Acımız büyük.
Sosyal medyadan paylaşarak ve sınır kapılarını açarak azaltmaya çalışıyoruz.
Keşke ateş düşen yürekler de böyle rahatlayabilse!
Onlarca eve ateş düştü.
Yaralıları da sayınca belki de daha fazla…
O da sadece bizimkiler…
Canımız yanınca bu derece haberdar ya da alakadar olduk.
Çünkü ucu bize dokundu!
Her gün böyle onlarca can telef oluyor oralarda, ya da yaralanıyor.
Kimin umurunda?
Bu kadar üzülüyor muyuz onlar için?
Eee kendi ülkeleri bile sahip çıkmıyor değil mi ya!
Adam olsun sahip çıksın vatandaşına!
Haklısınız.
Peki nasıl?
Bizim PKK’ya kaptırıp sahip çıkamadığımız yavrularımız gibi mi?
Neden engel olamıyoruz bir türlü?
Neden hala dağa çıkan, isyan eden insanımız var?
Neden mülteciler burada kalmak istemiyor da Avrupa’ya gitmek istiyorsa ondan…
İlk günlerde uğradığı bütün iğrenç muamelelere katlanma sebebi daha sonrası için daha büyük bir umut taşıması…
Biz kendi çocuklarımıza veremediğimiz umudu onlara nasıl verelim öyle değil mi?
Ya da dış güçler diyelim…
Böylesi daha kolay…
Gelip yoldan çıkarıyorlar insanları.
Yoksa her şey güllük gülistanlık!
Hiç sorunumuz yok.
Mükemmel bir eğitim verip mükemmel imkanlar sağlıyoruz vatandaşlarımız için!
Sonra batılılar gelip yoldan çıkarıyor!
Biz sahip çıkıp doğru bir eğitim ve olanak sağlarsak böyle imkanlar bulabilirler mi?
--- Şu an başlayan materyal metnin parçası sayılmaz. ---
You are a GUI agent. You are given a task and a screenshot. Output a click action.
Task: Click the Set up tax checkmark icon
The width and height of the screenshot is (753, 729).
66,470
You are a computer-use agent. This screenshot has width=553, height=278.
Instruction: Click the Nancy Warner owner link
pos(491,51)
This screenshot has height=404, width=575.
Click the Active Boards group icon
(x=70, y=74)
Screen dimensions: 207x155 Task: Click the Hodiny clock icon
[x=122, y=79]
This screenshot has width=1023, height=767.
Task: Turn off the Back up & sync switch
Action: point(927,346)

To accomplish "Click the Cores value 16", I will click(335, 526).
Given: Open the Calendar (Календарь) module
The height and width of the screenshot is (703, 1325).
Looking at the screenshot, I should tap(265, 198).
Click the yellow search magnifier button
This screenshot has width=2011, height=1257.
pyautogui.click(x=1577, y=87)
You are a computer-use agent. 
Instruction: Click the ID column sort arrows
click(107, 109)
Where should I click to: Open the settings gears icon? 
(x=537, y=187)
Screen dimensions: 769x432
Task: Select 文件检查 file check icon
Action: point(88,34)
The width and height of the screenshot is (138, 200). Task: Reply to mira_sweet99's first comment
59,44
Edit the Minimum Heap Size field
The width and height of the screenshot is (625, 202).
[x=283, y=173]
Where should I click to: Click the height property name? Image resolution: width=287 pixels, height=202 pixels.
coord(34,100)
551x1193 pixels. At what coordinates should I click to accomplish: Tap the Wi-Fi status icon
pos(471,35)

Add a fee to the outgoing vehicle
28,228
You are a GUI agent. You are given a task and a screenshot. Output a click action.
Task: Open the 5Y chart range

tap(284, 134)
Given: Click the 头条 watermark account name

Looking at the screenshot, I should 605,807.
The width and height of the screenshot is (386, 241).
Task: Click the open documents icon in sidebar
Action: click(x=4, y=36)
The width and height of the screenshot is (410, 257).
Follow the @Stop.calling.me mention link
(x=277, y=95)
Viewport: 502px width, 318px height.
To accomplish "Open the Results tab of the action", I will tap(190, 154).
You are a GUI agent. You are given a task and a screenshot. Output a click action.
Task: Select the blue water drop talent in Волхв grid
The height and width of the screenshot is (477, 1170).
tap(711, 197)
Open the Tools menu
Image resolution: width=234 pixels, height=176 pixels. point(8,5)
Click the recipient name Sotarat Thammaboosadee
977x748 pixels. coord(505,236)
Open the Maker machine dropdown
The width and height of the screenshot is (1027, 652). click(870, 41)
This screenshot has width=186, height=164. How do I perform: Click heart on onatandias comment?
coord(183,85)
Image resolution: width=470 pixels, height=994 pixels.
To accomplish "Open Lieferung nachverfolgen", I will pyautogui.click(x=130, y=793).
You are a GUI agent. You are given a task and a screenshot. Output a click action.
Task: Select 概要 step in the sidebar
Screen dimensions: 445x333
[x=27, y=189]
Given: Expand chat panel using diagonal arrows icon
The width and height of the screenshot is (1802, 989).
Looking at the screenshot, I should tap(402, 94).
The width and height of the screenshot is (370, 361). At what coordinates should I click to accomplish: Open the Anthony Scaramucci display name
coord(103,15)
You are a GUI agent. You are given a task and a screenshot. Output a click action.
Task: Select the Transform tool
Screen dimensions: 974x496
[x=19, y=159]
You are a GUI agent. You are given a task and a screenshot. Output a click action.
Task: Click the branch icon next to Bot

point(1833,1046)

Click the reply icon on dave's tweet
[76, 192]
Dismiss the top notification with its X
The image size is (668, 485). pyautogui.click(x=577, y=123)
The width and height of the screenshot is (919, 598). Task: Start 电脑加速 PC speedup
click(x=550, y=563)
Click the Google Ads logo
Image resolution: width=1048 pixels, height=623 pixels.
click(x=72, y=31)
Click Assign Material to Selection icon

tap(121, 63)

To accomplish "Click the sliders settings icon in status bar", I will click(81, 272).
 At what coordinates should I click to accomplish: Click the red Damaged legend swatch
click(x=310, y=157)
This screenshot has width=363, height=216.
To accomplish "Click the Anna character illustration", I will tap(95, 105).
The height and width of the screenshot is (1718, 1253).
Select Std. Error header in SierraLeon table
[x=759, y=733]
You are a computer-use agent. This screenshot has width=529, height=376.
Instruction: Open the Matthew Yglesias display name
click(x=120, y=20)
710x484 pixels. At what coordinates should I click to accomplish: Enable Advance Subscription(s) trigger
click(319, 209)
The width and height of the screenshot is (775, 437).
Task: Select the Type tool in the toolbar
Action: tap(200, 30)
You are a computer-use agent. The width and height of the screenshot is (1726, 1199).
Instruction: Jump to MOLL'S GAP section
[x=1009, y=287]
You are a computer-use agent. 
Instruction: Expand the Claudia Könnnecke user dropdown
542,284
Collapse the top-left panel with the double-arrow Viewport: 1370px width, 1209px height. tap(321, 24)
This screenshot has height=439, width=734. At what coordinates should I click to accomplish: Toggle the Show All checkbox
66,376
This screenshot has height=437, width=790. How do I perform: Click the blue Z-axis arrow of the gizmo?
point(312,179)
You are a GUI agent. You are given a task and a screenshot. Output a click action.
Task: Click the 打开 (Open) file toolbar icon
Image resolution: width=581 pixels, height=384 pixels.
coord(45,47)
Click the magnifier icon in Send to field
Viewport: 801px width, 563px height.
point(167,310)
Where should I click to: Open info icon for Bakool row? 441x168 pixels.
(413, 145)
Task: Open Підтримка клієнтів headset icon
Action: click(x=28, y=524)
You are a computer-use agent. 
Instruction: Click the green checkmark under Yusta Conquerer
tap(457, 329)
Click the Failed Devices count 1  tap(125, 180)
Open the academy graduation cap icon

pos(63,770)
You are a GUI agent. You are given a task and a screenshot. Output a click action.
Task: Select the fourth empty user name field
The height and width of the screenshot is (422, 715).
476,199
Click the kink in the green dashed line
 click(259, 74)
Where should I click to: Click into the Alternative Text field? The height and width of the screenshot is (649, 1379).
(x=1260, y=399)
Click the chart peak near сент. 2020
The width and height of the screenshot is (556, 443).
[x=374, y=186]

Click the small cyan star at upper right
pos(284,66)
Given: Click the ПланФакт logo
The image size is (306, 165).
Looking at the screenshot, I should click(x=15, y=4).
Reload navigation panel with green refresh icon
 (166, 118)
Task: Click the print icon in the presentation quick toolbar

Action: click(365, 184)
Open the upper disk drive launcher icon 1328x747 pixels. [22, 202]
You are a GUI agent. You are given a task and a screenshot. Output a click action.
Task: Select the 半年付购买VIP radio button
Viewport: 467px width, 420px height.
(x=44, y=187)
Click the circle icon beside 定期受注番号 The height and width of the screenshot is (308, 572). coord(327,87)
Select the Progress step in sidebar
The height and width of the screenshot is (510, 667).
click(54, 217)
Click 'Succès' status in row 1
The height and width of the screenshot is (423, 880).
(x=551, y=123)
Neyse, asıl konumuza dönelim biz:
Yanlış anlamanızı istemem, elbette dış güçler var ve kendi çıkarları için çalışıyor.
Ama aynısını Suriye için de düşünmenizi isterim.
Kaç ülkenin cirit attığı bir ülkede rejimi bir şeylerle suçlamak komik geliyor bana.
Hele bu ülkelerden biri de biz isek!
İşimize geleni söyleyeceğiz herkes gibi, ama buna kendimiz de inanınca sonu pek iyi bir yere gitmiyor.
Hala neden orada olduğumuzu ve görevimizi anlamış değiliz bence.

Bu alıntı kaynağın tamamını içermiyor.